In comparison, I’ve found Borresen Acoustics speakers to be more revealing and resolute, less euphonic and more true to the source. If you didn’t know, Michael Borresen was the long-time chief designer of Raidho prior to starting his own company and speaker line, which explains the design similarities in the two. While Borresen speakers like to have plenty of room behind them (3-4ft minimum), Benno Meldgaard of GamuT took over Borresen’s spot and reworked the Raidho cabinets to work well with slightly less room.
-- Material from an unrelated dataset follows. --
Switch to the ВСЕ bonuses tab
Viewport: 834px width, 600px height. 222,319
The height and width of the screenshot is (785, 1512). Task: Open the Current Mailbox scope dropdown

One thing to note about Raidho and Borresen is that they require a good amount of current to perform their best. They are not the easiest speakers to control and will reveal the shortcomings of any electronics. They tend to be 4-6 Ohm nominal but I’d bet they dip below 2 or 3 Ohm in the bass to lower midrange, and perhaps again in the mid-to-upper treble. With amplifiers that don’t drive them well, I notice a loss of control at the frequency extremes, resulting in a softness/blurring in impact while the midrange continues to sound glorious. With the right amplification, these speakers excel with any type of music regardless of complexity or simplicity and can truly deliver the “you are there” effect.
These speakers play utterly huge. Even the smaller floorstanders (Raidho TD 2.2, Borresen 02) can fill medium to large sized rooms without subwoofers. Disregard their low frequency spec - with room gain and proper charging, they go low and the midrange and treble can keep up as well. My room is 19x23ft with an opening to another room to the side in the back half of the room. The ceiling is slanted up to 18ft. The Borresen 02 fills this space with zero problems, again no subs needed. It might even benefit from having slightly more space. The larger Raidho focus more on giving you a dedicated midrange, more bass for larger space, etc.
If buying Raidho, I would caution you to not opt for their older models (C and D lines) as their tweeters were known to fry if you want to hear music at stadium concert levels. Their XT and TD series tweeters have been made more sensitive, with lower noise levels, all while being more robust. Borresen Acoustics speakers have accomplished the same.
In full disclosure have personally owned two sets of Borresen speakers and have heard different Raidho dozens of times. I am a Hifi dealer but do not deal for either brand.